Kubernetes events fill that gap. An Event is a Kubernetes object written by the kubelet, the scheduler, the controller manager, and admission webhooks whenever something noteworthy happens to a cluster resource. Events are stored in etcd (by default for one hour) and emitted at the cluster object level — they carry a Reason, a Message, an InvolvedObject, and a Type (Normal or Warning).

The security-relevant signal buried in those events is significant:

  • OOMKilled pods are the first indicator of a crypto miner exceeding its memory allocation or of a DoS condition being achieved.
  • CrashLoopBackOff on security-critical pods (admission webhooks, policy controllers, certificate managers) signals a potential control plane availability attack.
  • Image pull failures with unexpected registry addresses indicate supply chain interference or image substitution attempts.
  • Node pressure and eviction events expose resource exhaustion that an attacker may be deliberately inducing.
  • Admission webhook denials reveal privilege escalation attempts that were blocked but not logged anywhere else by default.
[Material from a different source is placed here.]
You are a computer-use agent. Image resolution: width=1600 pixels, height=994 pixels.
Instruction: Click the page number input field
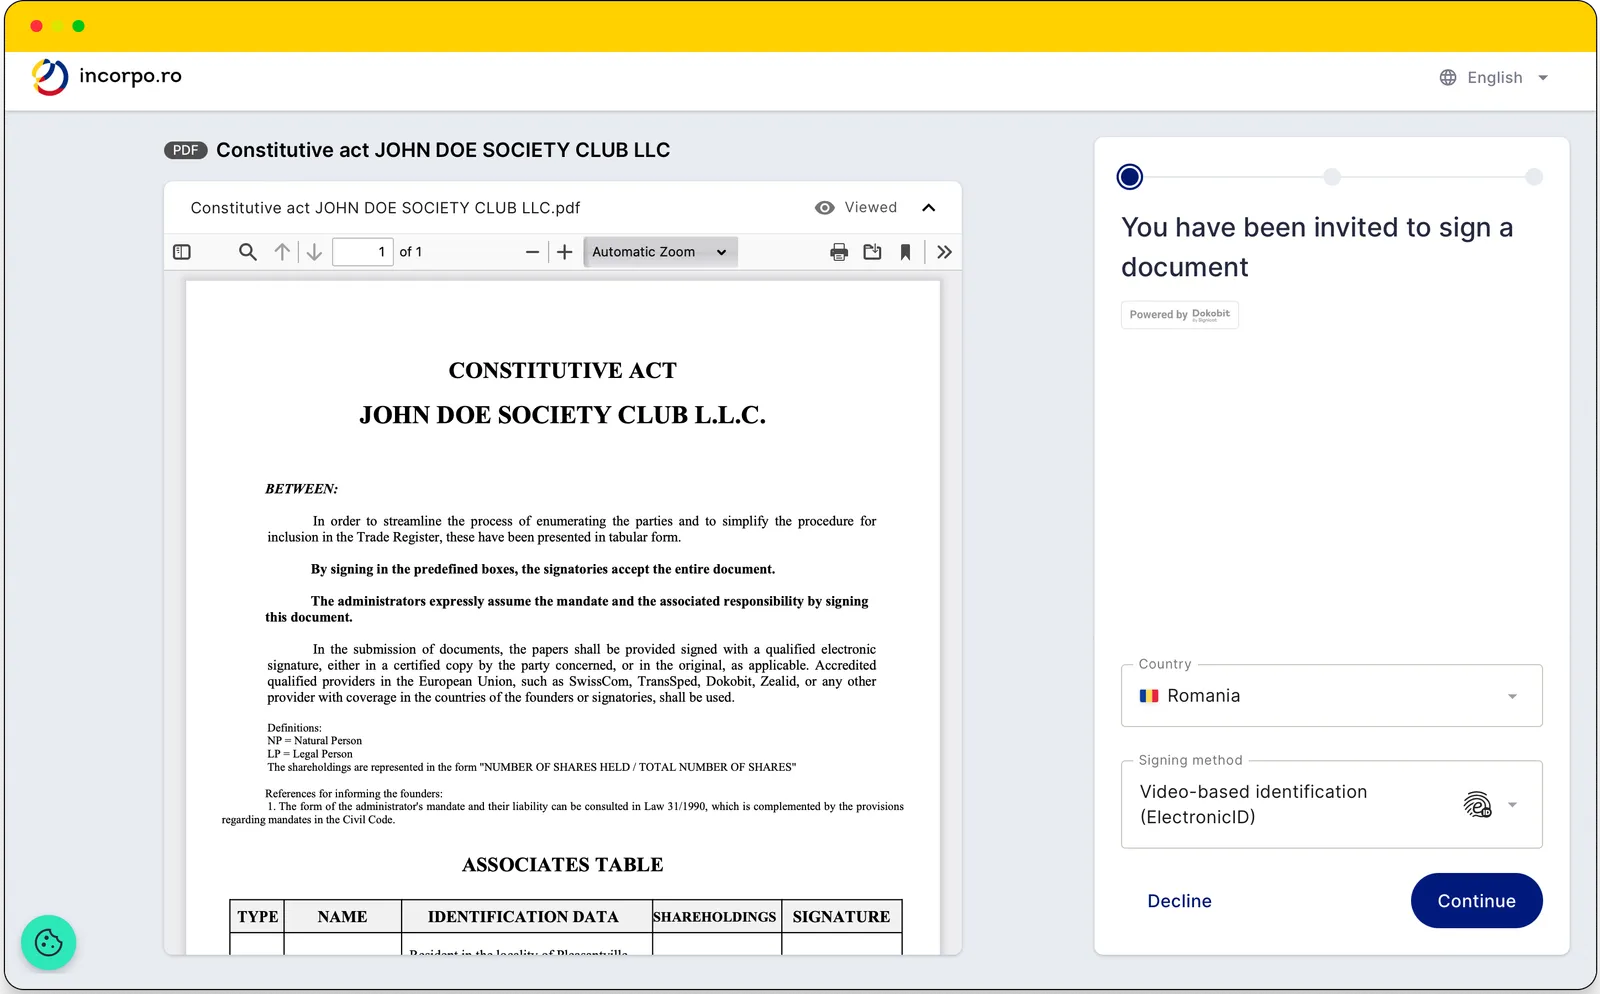pyautogui.click(x=362, y=252)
The challenge: events are ephemeral (gone after one hour by default), scattered across namespaces, and not shipped anywhere unless you build the pipeline yourself.

Target systems: Kubernetes clusters (self-managed or managed EKS/GKE/AKS). Prometheus with kube-state-metrics. Elasticsearch or Loki as the events backend.

Threat Model

  • Adversary: An attacker who has deployed a workload to the cluster (through a compromised image, a misused service account, or a misconfigured admission policy) and is now operating inside it. Their activity generates Events that the audit log does not capture: resource exhaustion, container restarts, failed network communication, and admission control blocks.
  • Blast radius: Without event collection, security teams lose visibility into post-deployment attacker behaviour. An OOMKilled crypto miner restarts and keeps mining. A CrashLoopBackOff on a security webhook means all subsequent admission decisions fail open. Image substitution goes unnoticed because the pull failure reason is only in the Event object, not in any API audit record.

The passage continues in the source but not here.